● DIRECTIONS FOR THIS TASK
Can you recast each line of the listing below as a Markdown table with the columns "No." and "Text", numbering the rows and skipping any blank lines? Leave the pictures out.

[Entries taken from a collection]
%%

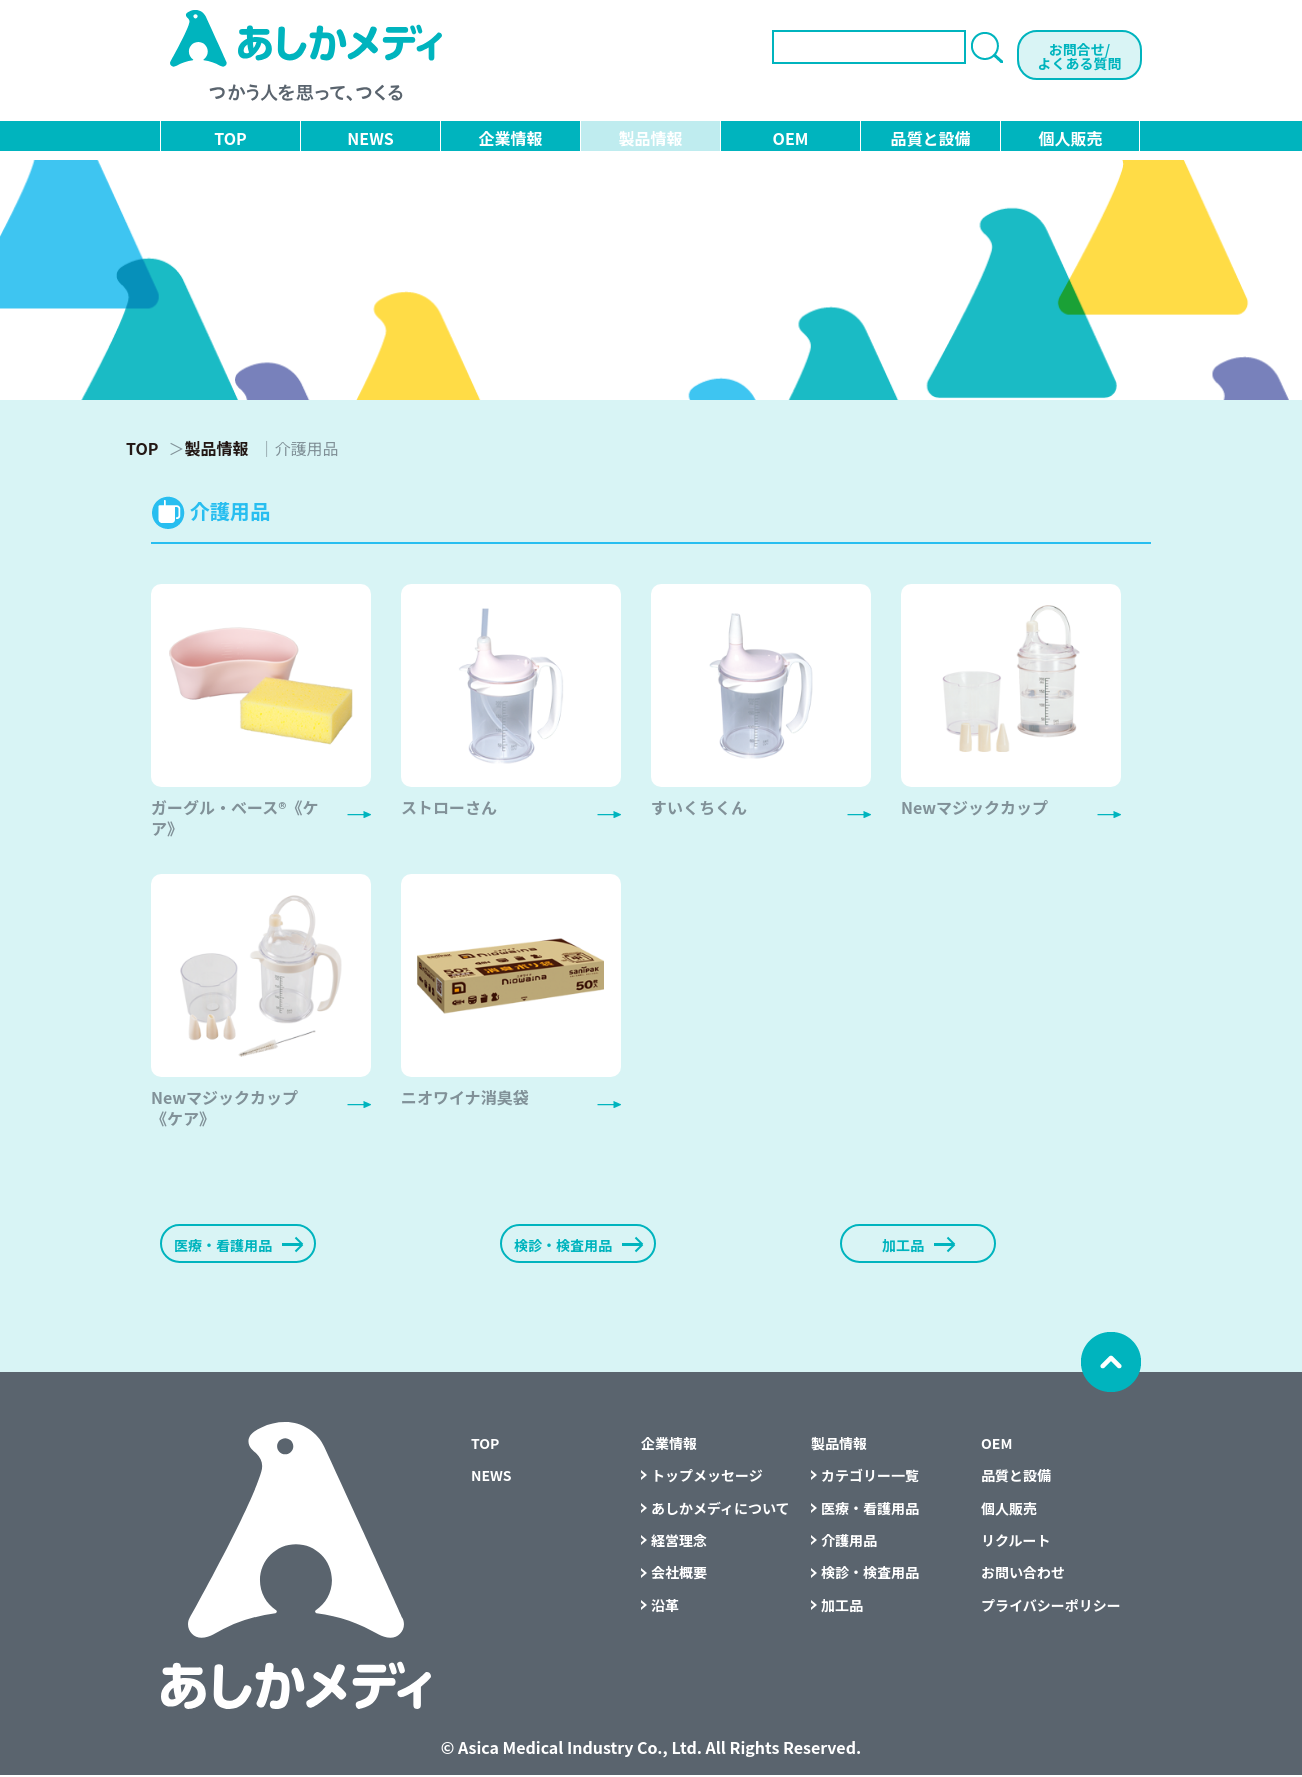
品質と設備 (930, 138)
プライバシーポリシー (1051, 1607)
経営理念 (679, 1542)
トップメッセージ (707, 1478)
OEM (791, 138)
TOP (230, 138)
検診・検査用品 (870, 1575)
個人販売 (1070, 138)
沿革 (665, 1607)
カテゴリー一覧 (870, 1478)
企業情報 (510, 138)
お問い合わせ (1023, 1575)
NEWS (370, 138)
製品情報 (650, 138)
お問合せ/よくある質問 (1080, 56)
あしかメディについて (720, 1510)
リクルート (1016, 1542)
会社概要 (679, 1575)
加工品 (842, 1607)
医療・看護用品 (870, 1510)
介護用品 (849, 1542)
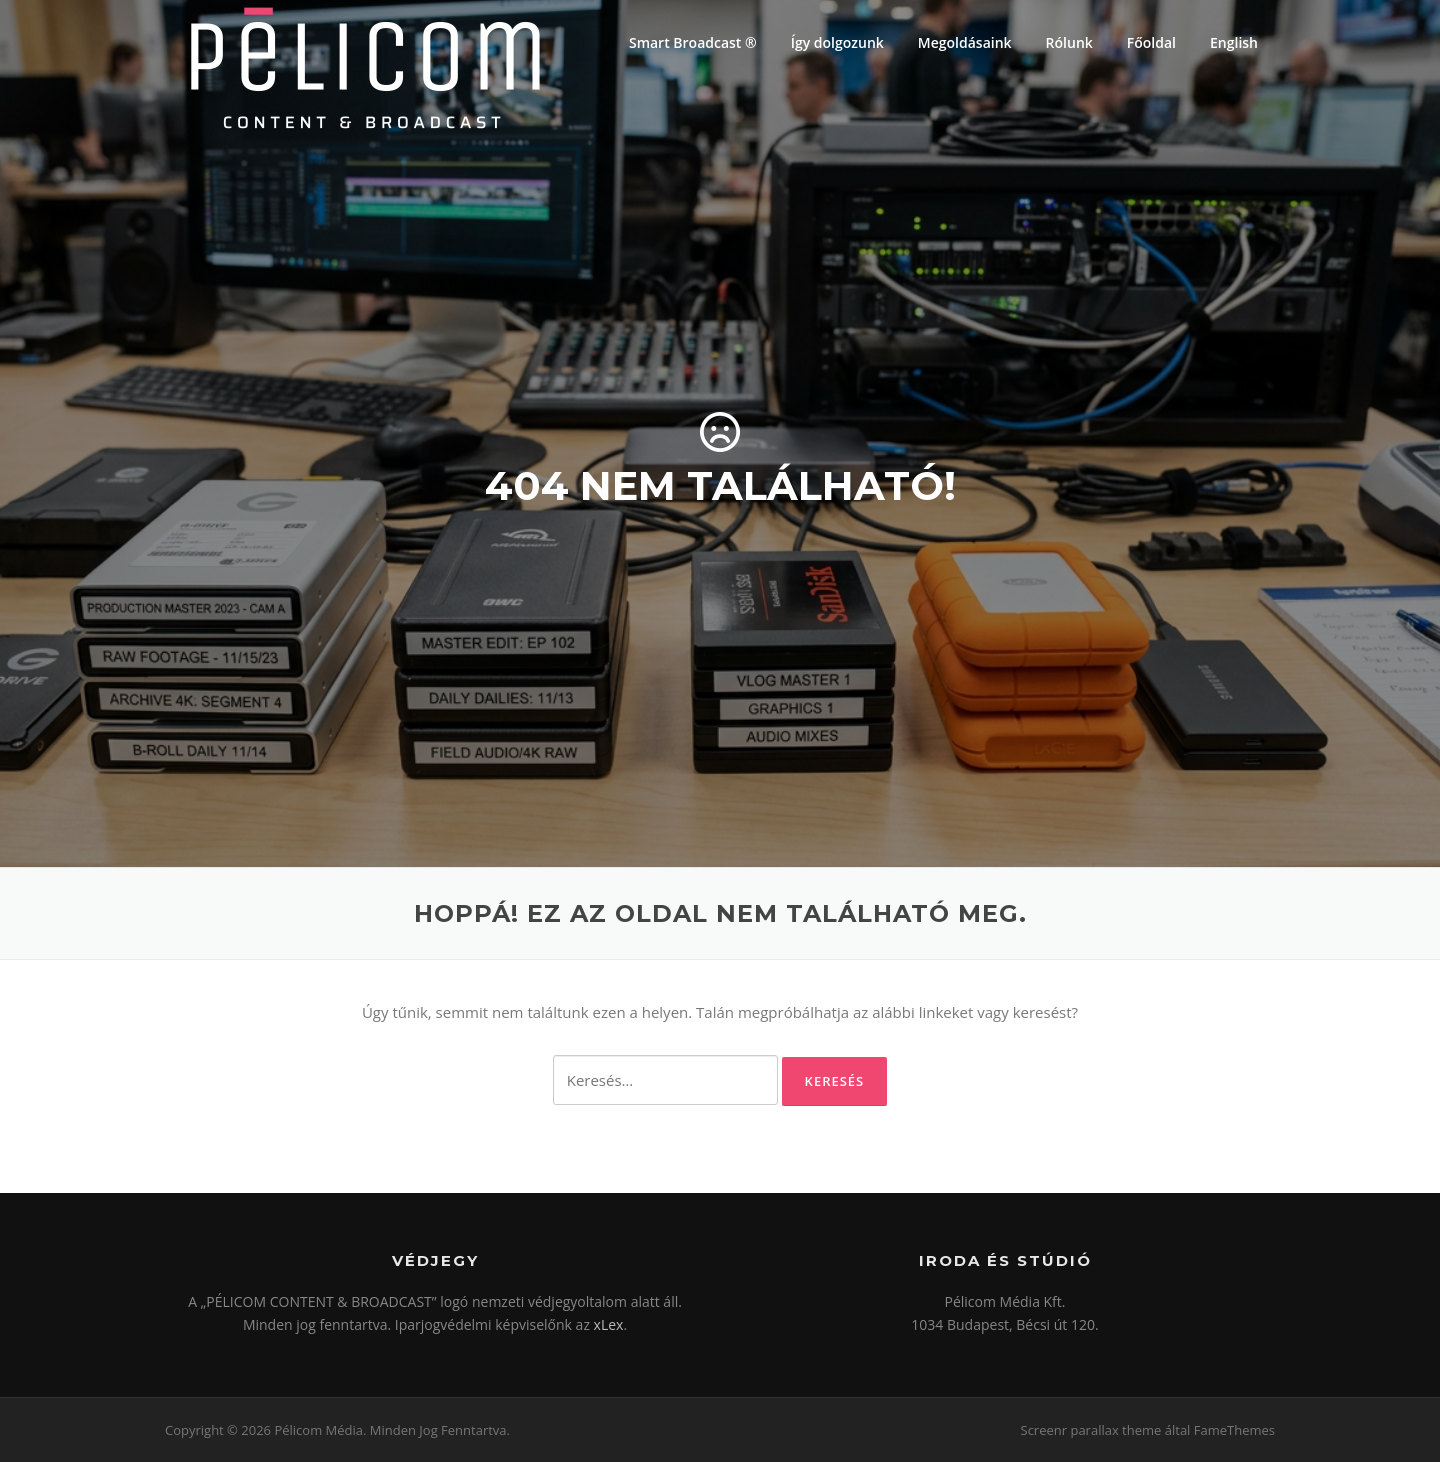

%%

● OUTPUT OF THE EXERCISE
| No. | Text |
|---|---|
| 1 | 品質と設備 (930, 138) |
| 2 | プライバシーポリシー (1051, 1607) |
| 3 | 経営理念 (679, 1542) |
| 4 | トップメッセージ (707, 1478) |
| 5 | OEM (791, 138) |
| 6 | TOP (230, 138) |
| 7 | 検診・検査用品 (870, 1575) |
| 8 | 個人販売 (1070, 138) |
| 9 | 沿革 (665, 1607) |
| 10 | カテゴリー一覧 (870, 1478) |
| 11 | 企業情報 (510, 138) |
| 12 | お問い合わせ (1023, 1575) |
| 13 | NEWS (370, 138) |
| 14 | 製品情報 (650, 138) |
| 15 | お問合せ/よくある質問 (1080, 56) |
| 16 | あしかメディについて (720, 1510) |
| 17 | リクルート (1016, 1542) |
| 18 | 会社概要 (679, 1575) |
| 19 | 加工品 (842, 1607) |
| 20 | 医療・看護用品 (870, 1510) |
| 21 | 介護用品 (849, 1542) |